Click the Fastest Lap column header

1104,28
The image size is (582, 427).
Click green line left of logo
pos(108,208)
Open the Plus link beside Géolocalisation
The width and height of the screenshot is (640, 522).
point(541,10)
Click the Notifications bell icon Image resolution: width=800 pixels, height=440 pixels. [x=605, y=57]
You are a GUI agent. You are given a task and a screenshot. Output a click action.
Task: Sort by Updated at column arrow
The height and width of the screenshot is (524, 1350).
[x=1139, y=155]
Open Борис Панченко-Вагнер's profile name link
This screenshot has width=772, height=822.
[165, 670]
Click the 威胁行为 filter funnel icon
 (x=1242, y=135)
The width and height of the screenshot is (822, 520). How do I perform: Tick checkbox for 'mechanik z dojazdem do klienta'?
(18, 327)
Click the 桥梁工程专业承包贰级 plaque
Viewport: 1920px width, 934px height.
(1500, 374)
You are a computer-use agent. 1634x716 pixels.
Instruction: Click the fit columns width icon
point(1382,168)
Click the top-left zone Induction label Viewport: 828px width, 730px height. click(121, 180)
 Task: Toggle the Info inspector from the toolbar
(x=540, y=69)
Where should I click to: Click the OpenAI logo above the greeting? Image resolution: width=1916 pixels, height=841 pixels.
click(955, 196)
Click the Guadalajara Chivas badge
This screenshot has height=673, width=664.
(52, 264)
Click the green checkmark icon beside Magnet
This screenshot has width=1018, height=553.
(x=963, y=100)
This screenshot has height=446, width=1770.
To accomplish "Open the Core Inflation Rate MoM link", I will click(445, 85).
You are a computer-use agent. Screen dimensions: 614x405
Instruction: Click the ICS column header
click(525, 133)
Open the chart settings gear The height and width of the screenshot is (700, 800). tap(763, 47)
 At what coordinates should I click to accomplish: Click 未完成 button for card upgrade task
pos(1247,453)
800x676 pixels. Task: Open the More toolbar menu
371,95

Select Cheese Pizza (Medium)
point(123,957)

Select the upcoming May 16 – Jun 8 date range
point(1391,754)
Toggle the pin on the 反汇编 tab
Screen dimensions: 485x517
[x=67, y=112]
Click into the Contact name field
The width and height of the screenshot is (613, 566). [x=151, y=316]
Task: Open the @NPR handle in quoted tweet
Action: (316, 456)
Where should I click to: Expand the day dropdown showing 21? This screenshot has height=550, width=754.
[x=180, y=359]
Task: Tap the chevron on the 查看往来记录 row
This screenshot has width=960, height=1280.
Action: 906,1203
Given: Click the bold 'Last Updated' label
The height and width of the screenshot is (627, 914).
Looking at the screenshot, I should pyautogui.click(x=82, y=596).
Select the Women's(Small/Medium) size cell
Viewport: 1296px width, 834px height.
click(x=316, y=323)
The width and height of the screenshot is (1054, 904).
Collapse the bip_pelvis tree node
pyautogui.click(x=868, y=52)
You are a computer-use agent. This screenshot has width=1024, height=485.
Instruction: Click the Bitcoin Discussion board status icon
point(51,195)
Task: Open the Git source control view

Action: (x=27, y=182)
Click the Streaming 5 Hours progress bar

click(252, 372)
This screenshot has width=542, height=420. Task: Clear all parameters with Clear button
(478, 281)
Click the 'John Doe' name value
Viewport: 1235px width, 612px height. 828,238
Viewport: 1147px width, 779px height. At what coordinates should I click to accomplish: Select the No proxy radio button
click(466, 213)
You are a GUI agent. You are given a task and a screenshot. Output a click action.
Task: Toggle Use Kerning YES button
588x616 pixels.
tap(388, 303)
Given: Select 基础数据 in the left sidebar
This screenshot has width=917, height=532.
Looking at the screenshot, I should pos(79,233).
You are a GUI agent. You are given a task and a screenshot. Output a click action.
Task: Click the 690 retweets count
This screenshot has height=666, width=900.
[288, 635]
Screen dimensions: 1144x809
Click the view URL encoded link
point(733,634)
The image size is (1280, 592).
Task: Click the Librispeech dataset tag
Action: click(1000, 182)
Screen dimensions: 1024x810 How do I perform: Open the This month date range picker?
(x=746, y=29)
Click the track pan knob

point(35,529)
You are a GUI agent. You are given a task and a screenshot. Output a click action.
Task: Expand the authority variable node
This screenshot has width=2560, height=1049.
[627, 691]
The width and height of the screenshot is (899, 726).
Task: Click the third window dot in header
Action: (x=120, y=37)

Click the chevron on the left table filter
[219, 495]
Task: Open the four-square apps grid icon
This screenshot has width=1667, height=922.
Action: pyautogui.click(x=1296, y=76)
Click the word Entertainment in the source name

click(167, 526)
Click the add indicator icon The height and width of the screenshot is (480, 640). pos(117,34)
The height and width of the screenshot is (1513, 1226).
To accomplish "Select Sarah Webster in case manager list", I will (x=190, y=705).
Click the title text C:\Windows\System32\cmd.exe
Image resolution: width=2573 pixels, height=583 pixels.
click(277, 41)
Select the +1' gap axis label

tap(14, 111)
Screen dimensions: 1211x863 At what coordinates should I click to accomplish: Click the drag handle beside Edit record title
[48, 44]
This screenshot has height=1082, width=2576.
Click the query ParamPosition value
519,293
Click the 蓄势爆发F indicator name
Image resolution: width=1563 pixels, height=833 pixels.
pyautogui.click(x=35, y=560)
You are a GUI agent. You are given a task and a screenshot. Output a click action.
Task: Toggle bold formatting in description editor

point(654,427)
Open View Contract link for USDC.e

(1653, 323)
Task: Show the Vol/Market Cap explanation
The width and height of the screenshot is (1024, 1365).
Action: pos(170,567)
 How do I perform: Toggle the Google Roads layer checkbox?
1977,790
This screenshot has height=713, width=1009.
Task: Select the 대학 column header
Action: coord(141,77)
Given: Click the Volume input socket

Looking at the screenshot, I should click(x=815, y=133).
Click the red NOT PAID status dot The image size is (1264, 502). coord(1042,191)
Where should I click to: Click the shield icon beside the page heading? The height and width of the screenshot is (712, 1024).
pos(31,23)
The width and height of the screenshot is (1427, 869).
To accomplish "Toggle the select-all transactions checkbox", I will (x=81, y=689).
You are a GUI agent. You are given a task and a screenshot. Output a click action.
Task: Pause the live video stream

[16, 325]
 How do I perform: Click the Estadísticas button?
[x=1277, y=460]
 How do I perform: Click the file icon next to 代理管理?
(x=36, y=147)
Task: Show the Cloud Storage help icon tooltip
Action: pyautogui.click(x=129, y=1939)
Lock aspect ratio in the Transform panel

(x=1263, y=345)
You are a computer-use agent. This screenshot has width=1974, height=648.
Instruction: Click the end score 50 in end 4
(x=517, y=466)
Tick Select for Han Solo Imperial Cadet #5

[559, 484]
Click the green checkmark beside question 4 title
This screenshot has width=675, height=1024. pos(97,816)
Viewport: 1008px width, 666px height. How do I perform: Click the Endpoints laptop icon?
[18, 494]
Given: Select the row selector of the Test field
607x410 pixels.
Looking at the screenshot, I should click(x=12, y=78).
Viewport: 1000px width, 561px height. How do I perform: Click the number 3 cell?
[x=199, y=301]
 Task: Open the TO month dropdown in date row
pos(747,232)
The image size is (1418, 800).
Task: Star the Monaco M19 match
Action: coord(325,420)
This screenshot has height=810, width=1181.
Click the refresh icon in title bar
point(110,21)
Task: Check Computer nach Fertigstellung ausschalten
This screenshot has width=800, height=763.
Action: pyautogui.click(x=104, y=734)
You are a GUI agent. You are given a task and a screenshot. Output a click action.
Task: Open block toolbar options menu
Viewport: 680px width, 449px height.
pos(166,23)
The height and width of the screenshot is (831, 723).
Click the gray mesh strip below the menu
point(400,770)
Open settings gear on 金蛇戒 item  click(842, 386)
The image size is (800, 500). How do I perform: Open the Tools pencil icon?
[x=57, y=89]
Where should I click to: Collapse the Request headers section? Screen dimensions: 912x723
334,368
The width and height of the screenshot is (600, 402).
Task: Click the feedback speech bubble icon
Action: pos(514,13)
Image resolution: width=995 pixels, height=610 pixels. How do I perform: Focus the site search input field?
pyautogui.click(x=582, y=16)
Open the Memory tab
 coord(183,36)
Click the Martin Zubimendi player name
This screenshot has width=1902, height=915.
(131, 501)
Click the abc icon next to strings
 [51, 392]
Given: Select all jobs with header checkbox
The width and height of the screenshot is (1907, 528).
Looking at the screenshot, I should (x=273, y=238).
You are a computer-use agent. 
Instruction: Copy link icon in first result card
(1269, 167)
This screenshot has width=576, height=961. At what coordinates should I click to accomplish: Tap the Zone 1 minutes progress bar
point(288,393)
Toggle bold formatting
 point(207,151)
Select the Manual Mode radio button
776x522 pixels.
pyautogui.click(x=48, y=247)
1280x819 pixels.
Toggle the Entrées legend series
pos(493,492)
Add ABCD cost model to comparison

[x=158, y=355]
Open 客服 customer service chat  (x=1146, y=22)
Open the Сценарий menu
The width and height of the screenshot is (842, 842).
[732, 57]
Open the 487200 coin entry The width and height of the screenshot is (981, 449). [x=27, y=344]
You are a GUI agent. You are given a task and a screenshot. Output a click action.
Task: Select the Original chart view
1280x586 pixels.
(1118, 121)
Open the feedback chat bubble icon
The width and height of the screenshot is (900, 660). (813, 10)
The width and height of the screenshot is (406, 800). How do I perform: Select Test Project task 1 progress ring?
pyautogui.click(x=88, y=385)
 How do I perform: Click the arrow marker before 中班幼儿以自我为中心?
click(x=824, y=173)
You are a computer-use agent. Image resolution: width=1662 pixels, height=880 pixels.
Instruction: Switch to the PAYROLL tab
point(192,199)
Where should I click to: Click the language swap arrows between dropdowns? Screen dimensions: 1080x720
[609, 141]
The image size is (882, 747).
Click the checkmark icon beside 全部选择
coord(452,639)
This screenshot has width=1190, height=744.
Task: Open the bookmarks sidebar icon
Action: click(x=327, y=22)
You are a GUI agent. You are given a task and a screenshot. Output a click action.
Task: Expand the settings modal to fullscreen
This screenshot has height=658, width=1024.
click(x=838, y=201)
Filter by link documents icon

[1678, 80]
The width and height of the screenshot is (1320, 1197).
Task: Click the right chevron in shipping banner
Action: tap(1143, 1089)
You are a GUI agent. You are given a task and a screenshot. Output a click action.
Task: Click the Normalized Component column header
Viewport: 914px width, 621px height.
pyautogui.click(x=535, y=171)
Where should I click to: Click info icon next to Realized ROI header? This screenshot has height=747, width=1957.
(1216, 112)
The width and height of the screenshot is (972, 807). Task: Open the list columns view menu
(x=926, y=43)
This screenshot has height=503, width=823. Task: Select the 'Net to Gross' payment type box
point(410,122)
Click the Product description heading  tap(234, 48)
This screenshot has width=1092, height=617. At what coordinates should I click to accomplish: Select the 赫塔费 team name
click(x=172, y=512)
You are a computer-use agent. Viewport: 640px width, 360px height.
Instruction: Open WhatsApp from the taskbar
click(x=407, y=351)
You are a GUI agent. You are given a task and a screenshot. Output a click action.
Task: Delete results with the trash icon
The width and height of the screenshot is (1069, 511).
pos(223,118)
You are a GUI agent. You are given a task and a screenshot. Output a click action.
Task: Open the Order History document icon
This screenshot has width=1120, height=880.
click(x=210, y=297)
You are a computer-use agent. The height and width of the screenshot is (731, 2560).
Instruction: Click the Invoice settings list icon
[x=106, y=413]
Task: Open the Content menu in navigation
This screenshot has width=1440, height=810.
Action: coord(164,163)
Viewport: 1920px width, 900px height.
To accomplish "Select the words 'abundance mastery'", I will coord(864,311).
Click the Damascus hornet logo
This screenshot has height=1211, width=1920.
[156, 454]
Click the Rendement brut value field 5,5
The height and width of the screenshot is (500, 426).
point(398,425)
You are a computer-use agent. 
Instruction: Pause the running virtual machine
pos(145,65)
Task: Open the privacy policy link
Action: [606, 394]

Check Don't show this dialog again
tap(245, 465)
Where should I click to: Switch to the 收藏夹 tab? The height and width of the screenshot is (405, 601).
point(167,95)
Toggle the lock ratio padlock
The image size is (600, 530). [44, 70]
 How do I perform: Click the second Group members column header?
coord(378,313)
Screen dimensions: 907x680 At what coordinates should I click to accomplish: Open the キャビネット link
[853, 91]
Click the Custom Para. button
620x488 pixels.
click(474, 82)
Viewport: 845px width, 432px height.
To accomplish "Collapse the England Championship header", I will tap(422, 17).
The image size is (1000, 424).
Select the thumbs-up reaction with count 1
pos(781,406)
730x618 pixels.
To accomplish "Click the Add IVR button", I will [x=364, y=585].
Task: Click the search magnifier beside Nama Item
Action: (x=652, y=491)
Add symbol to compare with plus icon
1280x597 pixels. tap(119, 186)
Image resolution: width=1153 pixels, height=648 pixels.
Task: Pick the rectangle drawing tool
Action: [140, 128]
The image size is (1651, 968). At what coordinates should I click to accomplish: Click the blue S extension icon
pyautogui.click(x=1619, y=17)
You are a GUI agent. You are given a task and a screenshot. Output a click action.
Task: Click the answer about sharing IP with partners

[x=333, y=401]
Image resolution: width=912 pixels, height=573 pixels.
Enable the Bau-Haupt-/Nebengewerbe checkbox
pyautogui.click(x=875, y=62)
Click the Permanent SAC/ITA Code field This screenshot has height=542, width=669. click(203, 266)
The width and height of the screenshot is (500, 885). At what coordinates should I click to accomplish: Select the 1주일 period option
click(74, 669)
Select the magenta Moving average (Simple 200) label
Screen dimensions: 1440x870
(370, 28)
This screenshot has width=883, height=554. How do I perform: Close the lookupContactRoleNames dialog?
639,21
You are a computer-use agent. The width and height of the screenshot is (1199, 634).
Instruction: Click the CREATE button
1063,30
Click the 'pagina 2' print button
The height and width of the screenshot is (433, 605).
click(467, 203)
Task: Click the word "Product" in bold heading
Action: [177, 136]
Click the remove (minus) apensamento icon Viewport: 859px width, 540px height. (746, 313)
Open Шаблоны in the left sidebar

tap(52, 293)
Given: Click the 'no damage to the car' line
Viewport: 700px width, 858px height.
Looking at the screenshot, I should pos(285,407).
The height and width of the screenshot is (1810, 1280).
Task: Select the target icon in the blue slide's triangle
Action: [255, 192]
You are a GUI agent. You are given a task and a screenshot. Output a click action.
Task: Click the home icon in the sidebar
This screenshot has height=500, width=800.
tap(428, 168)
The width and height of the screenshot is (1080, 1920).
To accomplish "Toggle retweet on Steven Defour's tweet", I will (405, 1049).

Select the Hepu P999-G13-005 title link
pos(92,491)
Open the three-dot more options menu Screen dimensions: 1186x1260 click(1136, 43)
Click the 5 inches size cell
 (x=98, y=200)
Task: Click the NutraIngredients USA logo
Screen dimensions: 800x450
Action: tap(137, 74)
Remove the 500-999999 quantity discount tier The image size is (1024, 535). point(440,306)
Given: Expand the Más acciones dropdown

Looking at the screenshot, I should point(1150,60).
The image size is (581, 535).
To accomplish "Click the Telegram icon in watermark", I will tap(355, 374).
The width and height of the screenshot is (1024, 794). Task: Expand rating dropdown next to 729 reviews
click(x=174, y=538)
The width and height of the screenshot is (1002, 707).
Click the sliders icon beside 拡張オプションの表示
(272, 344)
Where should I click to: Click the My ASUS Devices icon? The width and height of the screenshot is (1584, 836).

• • • • •

What this task involves. Here the job is to output the lines from the start of the material through the line with "Click the Notifications", inclusive, exactly and with nothing else.

Worked solution.
Click the Fastest Lap column header

1104,28
The image size is (582, 427).
Click green line left of logo
pos(108,208)
Open the Plus link beside Géolocalisation
The width and height of the screenshot is (640, 522).
point(541,10)
Click the Notifications bell icon Image resolution: width=800 pixels, height=440 pixels. [x=605, y=57]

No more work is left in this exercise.